• [Passage provided]
begin

Question Number 11921 by carrot last updated on 05/Apr/17
$${given}\:{that}\:{y}={Acos}\mathrm{5}{x}\:+\:{Bsin}\mathrm{5}{x}, \\ $$$${show}\:{that}\:\frac{{d}^{\mathrm{2}} {y}}{{dx}^{\mathrm{2}} }+\mathrm{25}{y}=\mathrm{0} \\ $$
Answered by sandy_suhendra last updated on 05/Apr/17
$$\frac{\mathrm{dy}}{\mathrm{dx}}=−\mathrm{5Asin5x}\:+\:\mathrm{5Bcos5x} \\ $$$$\frac{\mathrm{d}^{\mathrm{2}} \mathrm{y}}{\mathrm{dx}^{\mathrm{2}} }=−\mathrm{25Acos5x}−\mathrm{25Bsin5x}=−\mathrm{25}\left(\mathrm{Acos5x}+\mathrm{Bsin5x}\right)\:\:\:\: \\ $$$$ \\ $$$$\frac{\mathrm{d}^{\mathrm{2}} \mathrm{y}}{\mathrm{dx}^{\mathrm{2}} }+\mathrm{25y} \\ $$$$=−\mathrm{25}\left(\mathrm{Acos5x}+\mathrm{Bsin5x}\right)+\mathrm{25}\left(\mathrm{Acos5x}+\mathrm{Bsin5x}\right)\:\:\:\:\: \\ $$$$=\mathrm{0} \\ $$$$ \\ $$

end

• [Task list]
1. Write out, in order, every expression that appears to the right of an equals sign in the answer in the forum thread.
2. In the forum thread, which user answered the question?
3. Using the working in the forum thread, explain why d²y/dx² + 25y comes out to 0.

• [Dataset content]
begin

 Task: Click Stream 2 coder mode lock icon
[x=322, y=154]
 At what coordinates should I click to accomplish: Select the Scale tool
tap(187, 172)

end

• [Answers below]
1.
1. −5A sin5x + 5B cos5x
2. −25A cos5x − 25B sin5x
3. −25(A cos5x + B sin5x)
4. −25(A cos5x + B sin5x) + 25(A cos5x + B sin5x)
5. 0

2. sandy_suhendra

3. The second derivative works out to −25(A cos5x + B sin5x). Since y is A cos5x + B sin5x, adding 25y contributes +25(A cos5x + B sin5x). The two terms cancel and leave 0.